◆ **Exercise aim**: Rewrite all lines of the entries below as a Markdown table with the columns Row and Line, numbering each row and skipping blank lines. Leave the pictures out.
___
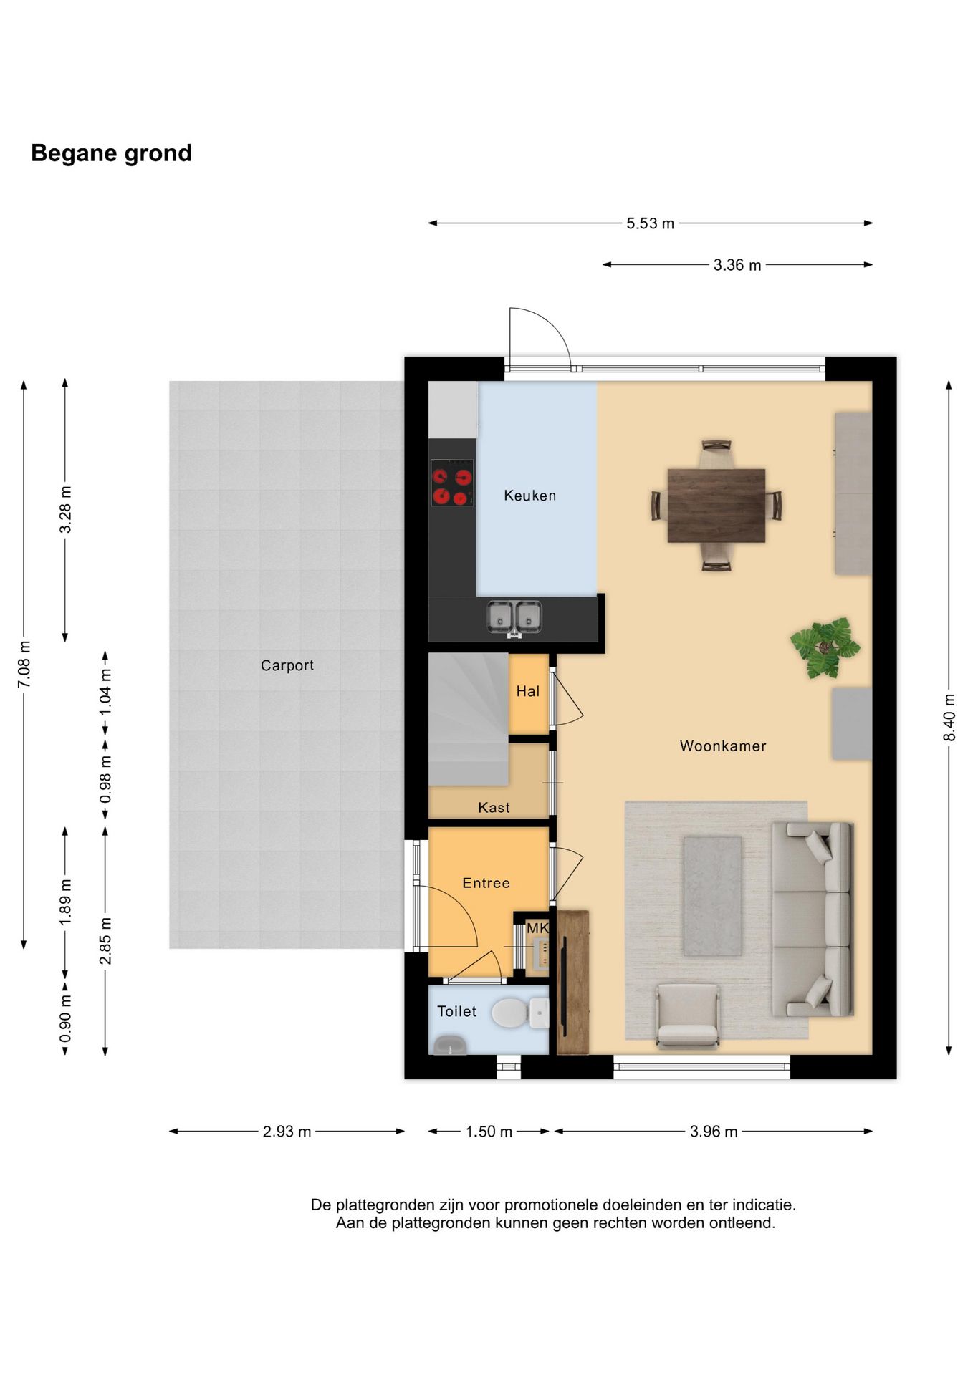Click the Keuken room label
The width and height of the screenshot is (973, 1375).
(x=529, y=496)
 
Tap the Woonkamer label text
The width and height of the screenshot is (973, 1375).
(x=723, y=746)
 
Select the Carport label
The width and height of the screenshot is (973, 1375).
(x=287, y=665)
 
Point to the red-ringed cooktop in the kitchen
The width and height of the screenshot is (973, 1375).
(x=452, y=482)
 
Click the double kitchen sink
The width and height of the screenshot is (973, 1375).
(x=514, y=617)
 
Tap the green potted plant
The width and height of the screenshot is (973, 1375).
(x=825, y=647)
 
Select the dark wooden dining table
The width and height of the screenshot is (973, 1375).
(x=716, y=506)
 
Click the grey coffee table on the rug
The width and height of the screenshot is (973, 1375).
(x=712, y=896)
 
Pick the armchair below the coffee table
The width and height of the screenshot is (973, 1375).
(x=688, y=1015)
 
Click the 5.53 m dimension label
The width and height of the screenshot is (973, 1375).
(x=650, y=223)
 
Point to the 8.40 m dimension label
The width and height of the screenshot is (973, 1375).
(x=949, y=718)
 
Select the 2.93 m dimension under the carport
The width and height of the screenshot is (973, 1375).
(x=287, y=1132)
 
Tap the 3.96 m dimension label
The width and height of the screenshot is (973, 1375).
(x=714, y=1132)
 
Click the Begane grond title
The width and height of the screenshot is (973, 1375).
(x=111, y=153)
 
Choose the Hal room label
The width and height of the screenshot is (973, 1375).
(x=528, y=691)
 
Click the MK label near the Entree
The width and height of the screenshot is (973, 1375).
(x=537, y=928)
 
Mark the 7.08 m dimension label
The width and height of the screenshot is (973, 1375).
(x=24, y=664)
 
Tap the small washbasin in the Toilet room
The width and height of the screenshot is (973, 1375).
(x=449, y=1046)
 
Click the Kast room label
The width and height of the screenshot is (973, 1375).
(x=494, y=808)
___
◆ **Response to this task**:
| Row | Line |
|---|---|
| 1 | Click the Keuken room label |
| 2 | The width and height of the screenshot is (973, 1375). |
| 3 | (x=529, y=496) |
| 4 | Tap the Woonkamer label text |
| 5 | The width and height of the screenshot is (973, 1375). |
| 6 | (x=723, y=746) |
| 7 | Select the Carport label |
| 8 | The width and height of the screenshot is (973, 1375). |
| 9 | (x=287, y=665) |
| 10 | Point to the red-ringed cooktop in the kitchen |
| 11 | The width and height of the screenshot is (973, 1375). |
| 12 | (x=452, y=482) |
| 13 | Click the double kitchen sink |
| 14 | The width and height of the screenshot is (973, 1375). |
| 15 | (x=514, y=617) |
| 16 | Tap the green potted plant |
| 17 | The width and height of the screenshot is (973, 1375). |
| 18 | (x=825, y=647) |
| 19 | Select the dark wooden dining table |
| 20 | The width and height of the screenshot is (973, 1375). |
| 21 | (x=716, y=506) |
| 22 | Click the grey coffee table on the rug |
| 23 | The width and height of the screenshot is (973, 1375). |
| 24 | (x=712, y=896) |
| 25 | Pick the armchair below the coffee table |
| 26 | The width and height of the screenshot is (973, 1375). |
| 27 | (x=688, y=1015) |
| 28 | Click the 5.53 m dimension label |
| 29 | The width and height of the screenshot is (973, 1375). |
| 30 | (x=650, y=223) |
| 31 | Point to the 8.40 m dimension label |
| 32 | The width and height of the screenshot is (973, 1375). |
| 33 | (x=949, y=718) |
| 34 | Select the 2.93 m dimension under the carport |
| 35 | The width and height of the screenshot is (973, 1375). |
| 36 | (x=287, y=1132) |
| 37 | Tap the 3.96 m dimension label |
| 38 | The width and height of the screenshot is (973, 1375). |
| 39 | (x=714, y=1132) |
| 40 | Click the Begane grond title |
| 41 | The width and height of the screenshot is (973, 1375). |
| 42 | (x=111, y=153) |
| 43 | Choose the Hal room label |
| 44 | The width and height of the screenshot is (973, 1375). |
| 45 | (x=528, y=691) |
| 46 | Click the MK label near the Entree |
| 47 | The width and height of the screenshot is (973, 1375). |
| 48 | (x=537, y=928) |
| 49 | Mark the 7.08 m dimension label |
| 50 | The width and height of the screenshot is (973, 1375). |
| 51 | (x=24, y=664) |
| 52 | Tap the small washbasin in the Toilet room |
| 53 | The width and height of the screenshot is (973, 1375). |
| 54 | (x=449, y=1046) |
| 55 | Click the Kast room label |
| 56 | The width and height of the screenshot is (973, 1375). |
| 57 | (x=494, y=808) |